| EXERCISE REQUIREMENTS |
Reproduce the passage about Sephiroth word for word, from "Since the shock" up to and including "even question it?".

To be fair, we don't see anything of Sephiroth in the OG prior to Nibelheim. In the OG, the earliest point at which we encounter him, chronologically speaking (I mean, the earliest point on the timeline) is when he's driving in the truck to Nibelheim with Zack and Cloud and that other poor nameless sod who fell off the bridge and was never seen again. So he really didn't get much chance to demonstrate his feelings about his own function and nature. Also, all we ever see of him is through Cloud's POV so again, not much chance for him to be pondering the nature of his humanity. Prior to losing his marbles he comes across as a reserved, no-nonsense kind of guy who wears his greatness lightly and is not above showing kindness to the lesser people. That's about all we see of him before he snaps.

Since the shock of discovering that he's "not human gasp horror" drove him insane, he was probably like most people who just assume that they're human because why would you even question it?

| DATASET EXCERPT |
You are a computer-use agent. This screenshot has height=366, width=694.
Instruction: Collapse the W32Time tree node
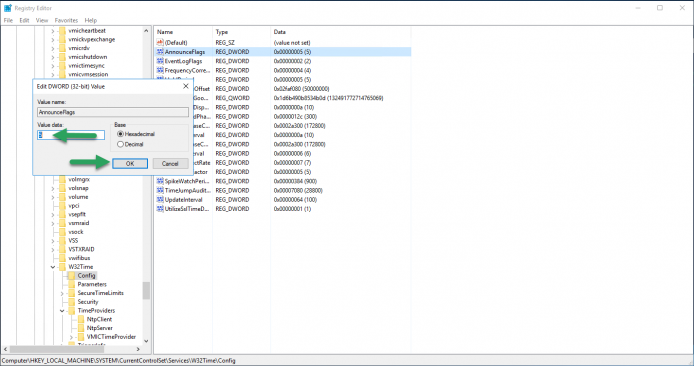tap(53, 267)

| ANSWER AREA |
Since the shock of discovering that he's "not human gasp horror" drove him insane, he was probably like most people who just assume that they're human because why would you even question it?